RDC : dix ans après l’assassinat de Floribert Chebeya, les Congolais réclament toujours justice

Un homme, arborant un T-shirt avec les portraits des défenseurs des droits de l\'Homme Floribert Chebeya et Fidele Bazane, assiste au procès des policiers accusés du meurtre à Kinshasa, le 30 avril 2013.
Un homme, arborant un T-shirt avec les portraits des défenseurs des droits de l'Homme Floribert Chebeya et Fidele Bazane, assiste au procès des policiers accusés du meurtre à Kinshasa, le 30 avril 2013. (AFP PHOTO / JUNIOR D. KANNAH)

Le 2 juin 2010, le directeur de l’ONG La Voix des sans voix, Floribert Chebeya, et son chauffeur, Fidèle Bazana, étaient assassinés dans les locaux de l’inspection générale de la police. La société civile congolaise ne les a pas oubliés.

Des ONG ont appelé le 1er juin le président de la RDC Félix Tshisekedi à démettre de ses fonctions l'inspecteur général des armées, le général John Numbi, qu'elles considèrent comme "suspect numéro un" dans la mort de Floribert Chebeya et celle de Fidèle Bazana. Il y a tout juste dix ans en RDC, Floribert Chebeya, fondateur de l'ONG de défense des droits de l'Homme La Voix des sans voix, était retrouvé mort dans sa voiture, ses poignets portant des marques de menottes. Le corps de son chauffeur Fidèle Bazana n'a jamais été retrouvé.

Floribert Chebeya s'était rendu la veille à une convocation de l'inspecteur général de la police nationale, le général John Numbi. Cinq policiers ont été condamnés devant la justice militaire en 2011 à l'issue d’un procès, considéré comme bâclé par les parties civiles, mais le principal suspect John Numbi est toujours en liberté. Le 2 juin 2010, plusieurs organisations et des hauts fonctionnaires des Nations unies, à l'image d'Amnesty International ou de Ban Ki-moon, avaient appelé à une enquête transparente. Le procès en première instance et en appel n'a pas pu apporter des éclaircissements sur le crime.

Le commanditaire toujours libre

L’association La Voix des sans voix défend depuis la fin des années 80 les prisonniers politiques, dénonce la corruption et touche à des sujets sensibles, comme la suppression de la Cour d'ordre militaire, instituée par Laurent-Désiré Kabila. 

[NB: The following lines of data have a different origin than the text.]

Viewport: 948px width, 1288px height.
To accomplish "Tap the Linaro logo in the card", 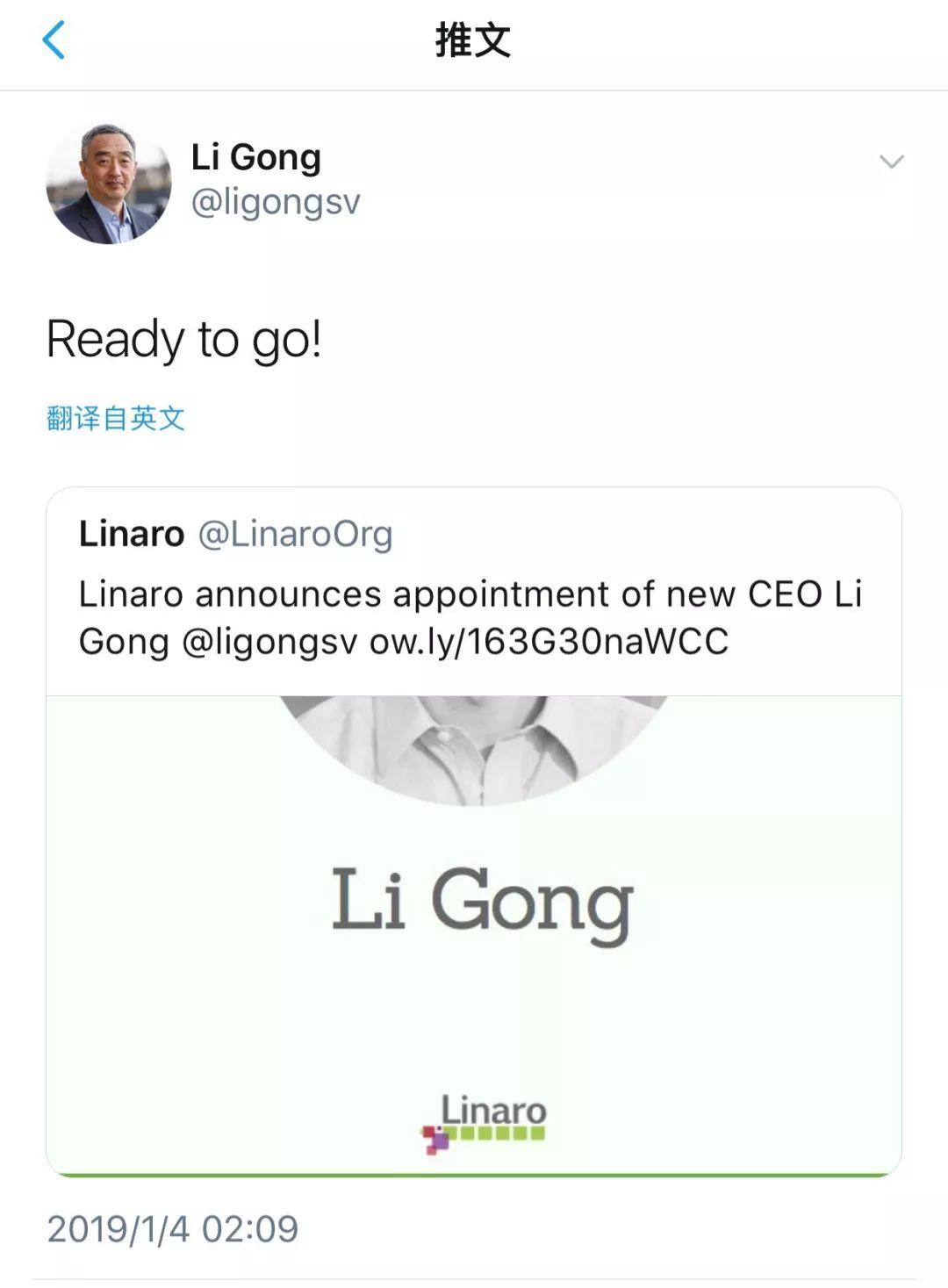I will pyautogui.click(x=484, y=1123).
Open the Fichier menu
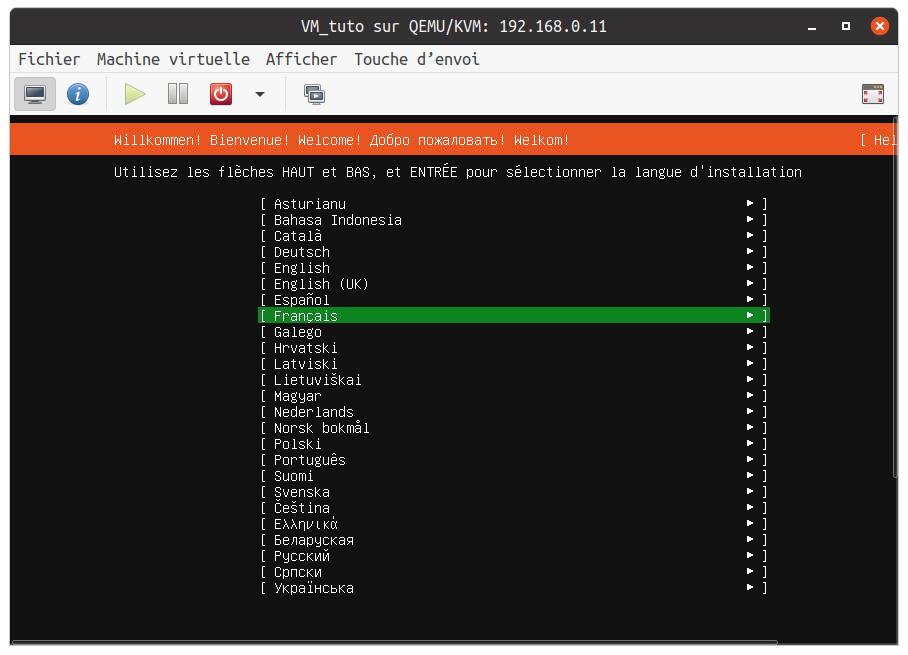This screenshot has width=908, height=655. 49,59
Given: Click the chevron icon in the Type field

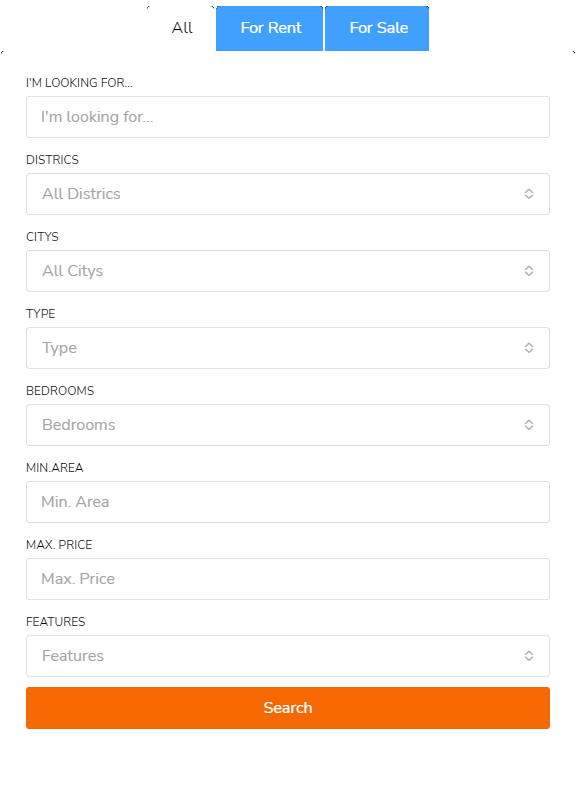Looking at the screenshot, I should click(529, 348).
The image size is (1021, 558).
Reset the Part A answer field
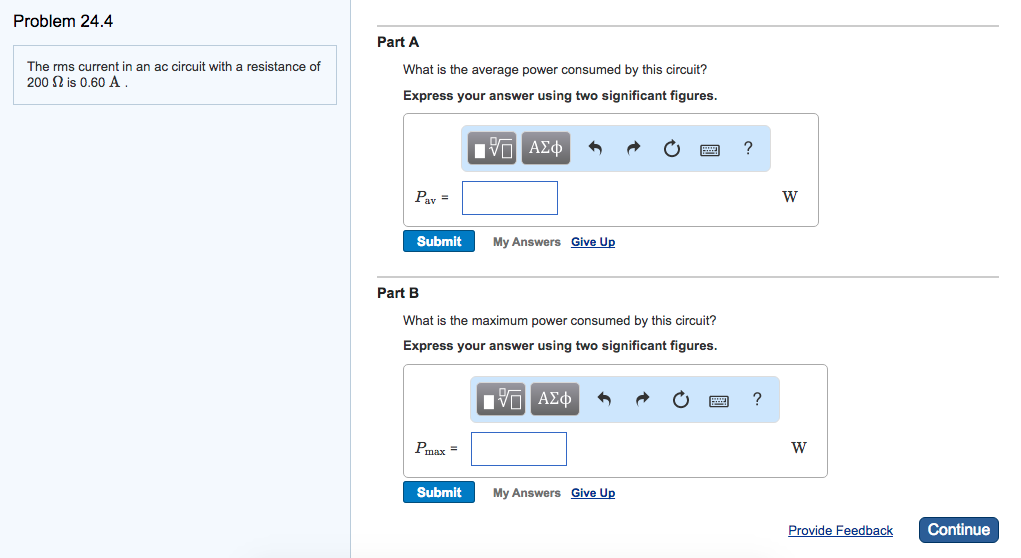(671, 148)
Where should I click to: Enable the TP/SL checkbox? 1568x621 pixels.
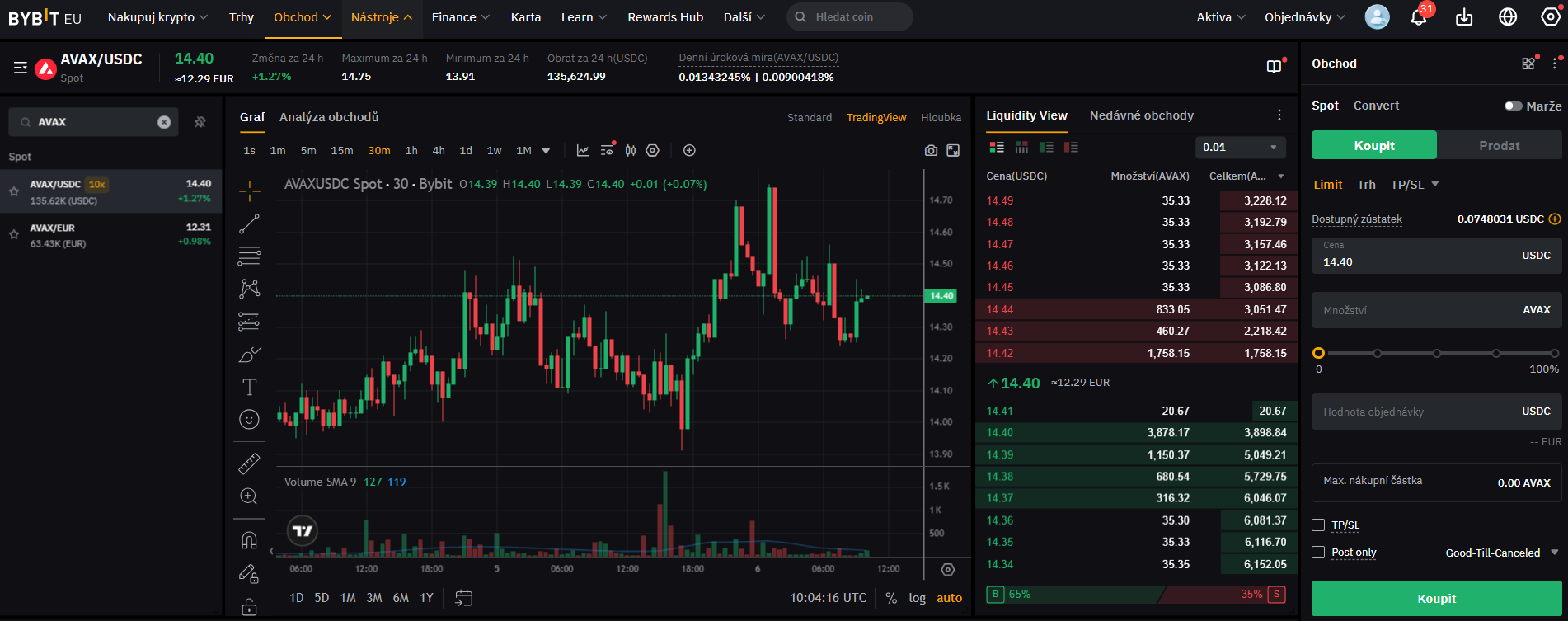pyautogui.click(x=1318, y=525)

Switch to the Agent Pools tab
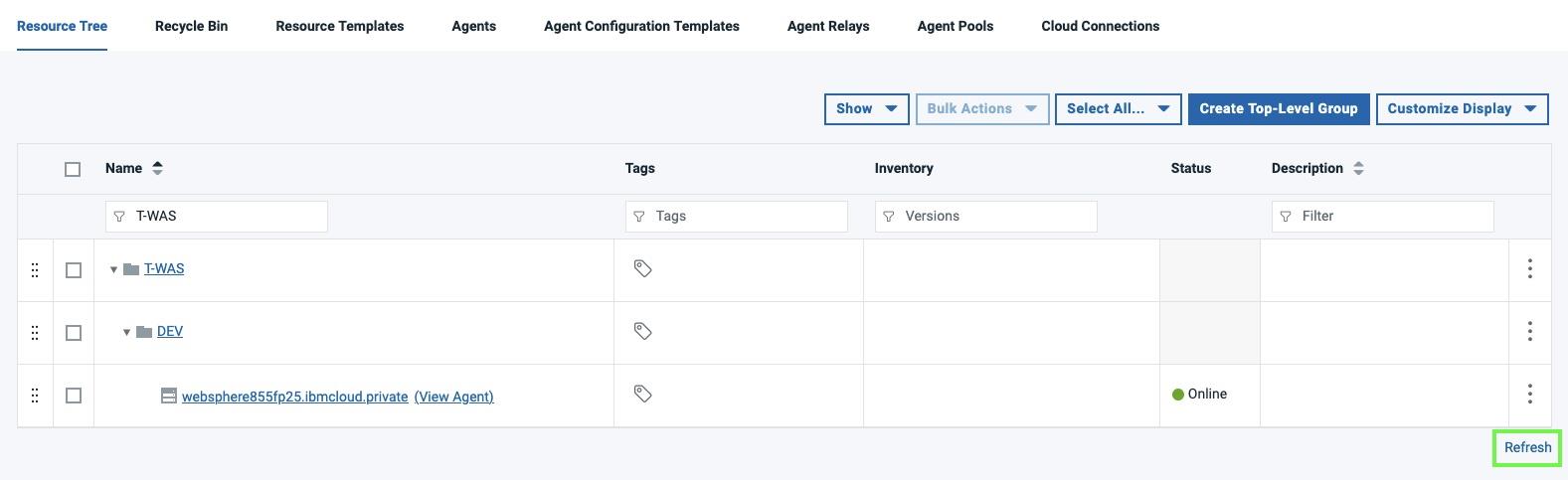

Aujourd'hui, l'association et plusieurs organisations congolaises "demandent au président de la République de relever de ses fonctions le général John Numbi", inspecteur général de la police à l'époque des faits et actuel inspecteur général des Forces armées de la République démocratique du Congo. Le général Numbi a été nommé à son poste actuel par l'ancien président Joseph Kabila, au pouvoir entre 2001 et 2019. Il a ensuite été détaché fin 2019 à Beni (est) avec l'état-major pour lutter contre les massacres de civils attribués au groupe armé des Forces démocratiques alliées.

Lutter contre l'impunité

Ces organisations considèrent que ce geste serait comme "un signal fort de lutte contre l'impunité des crimes contre les défenseurs des droits de l'Homme". Elles demandent que John Numbi soit mis "à la disposition de la justice en garantissant ses droits à la défense". Le président de La Voix des sans voix a également demandé au chef de l'Etat, "magistrat suprême", la réouverture du procès Chebeya.